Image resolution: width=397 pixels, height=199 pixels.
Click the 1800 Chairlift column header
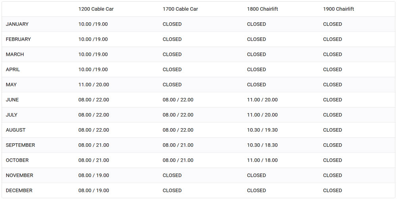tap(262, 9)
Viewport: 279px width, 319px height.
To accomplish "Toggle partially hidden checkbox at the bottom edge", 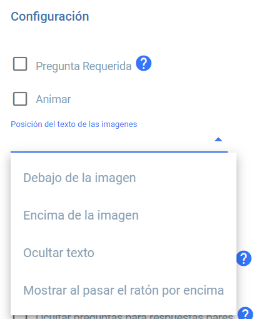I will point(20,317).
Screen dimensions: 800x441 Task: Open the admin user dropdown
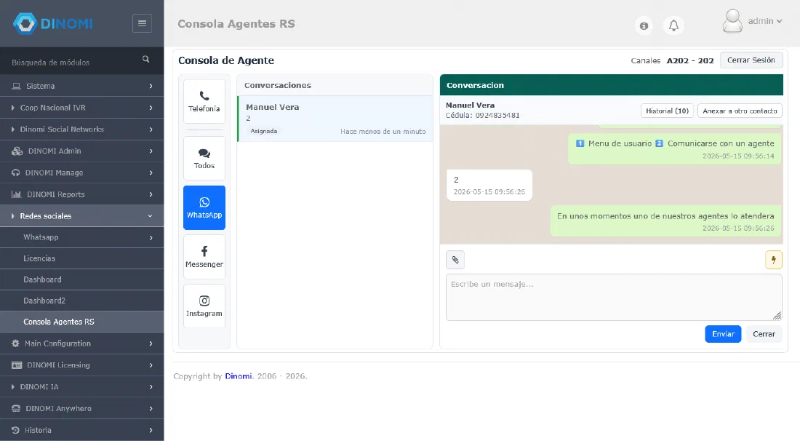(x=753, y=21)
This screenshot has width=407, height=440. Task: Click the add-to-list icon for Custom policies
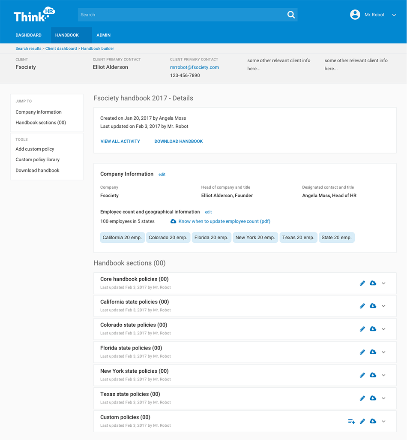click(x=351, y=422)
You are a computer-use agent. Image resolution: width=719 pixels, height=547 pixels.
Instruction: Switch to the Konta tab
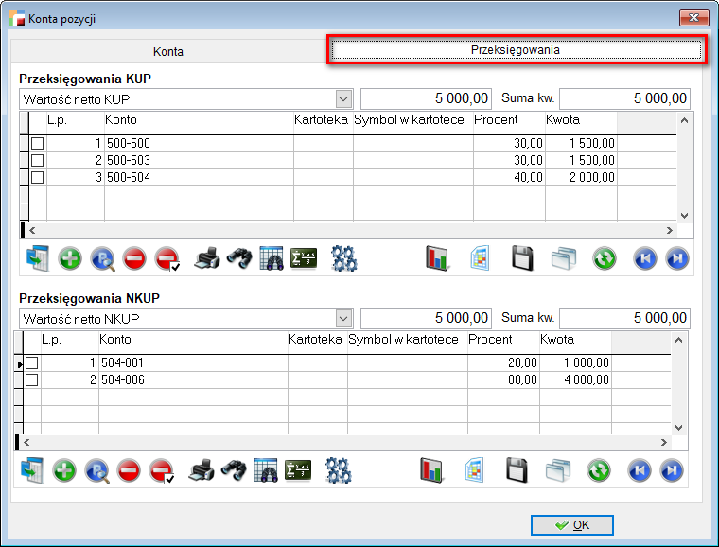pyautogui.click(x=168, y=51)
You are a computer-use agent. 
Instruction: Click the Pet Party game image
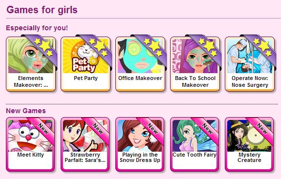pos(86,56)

--------------------------------

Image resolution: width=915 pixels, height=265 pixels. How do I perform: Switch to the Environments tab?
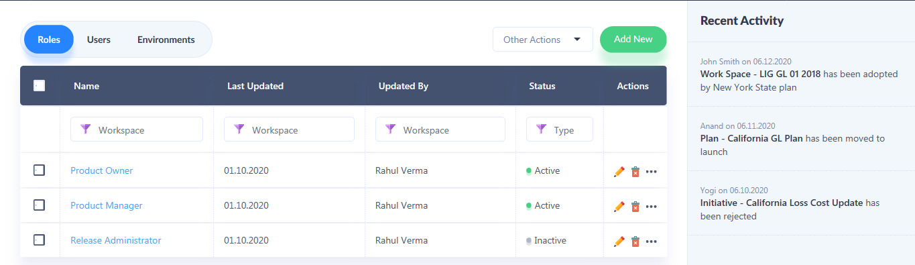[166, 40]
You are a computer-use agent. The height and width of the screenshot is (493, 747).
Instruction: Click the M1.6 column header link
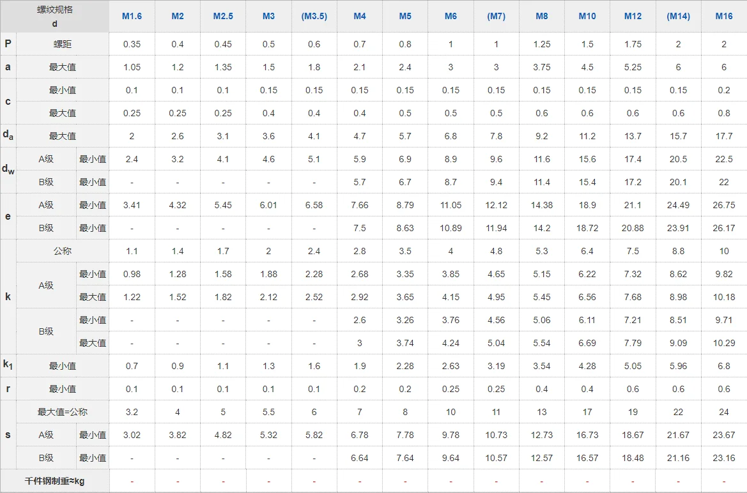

--------------------------------

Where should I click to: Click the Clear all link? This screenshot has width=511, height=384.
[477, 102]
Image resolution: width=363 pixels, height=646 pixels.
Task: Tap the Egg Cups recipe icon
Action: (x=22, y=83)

--------------------------------

Find each line holding the string "computer" in the listing above, then copy it.

You are a computer-use agent. Image resolution: width=719 pixels, height=547 pixels.
You are a computer-use agent. 
You are a computer-use agent. The height and width of the screenshot is (493, 747).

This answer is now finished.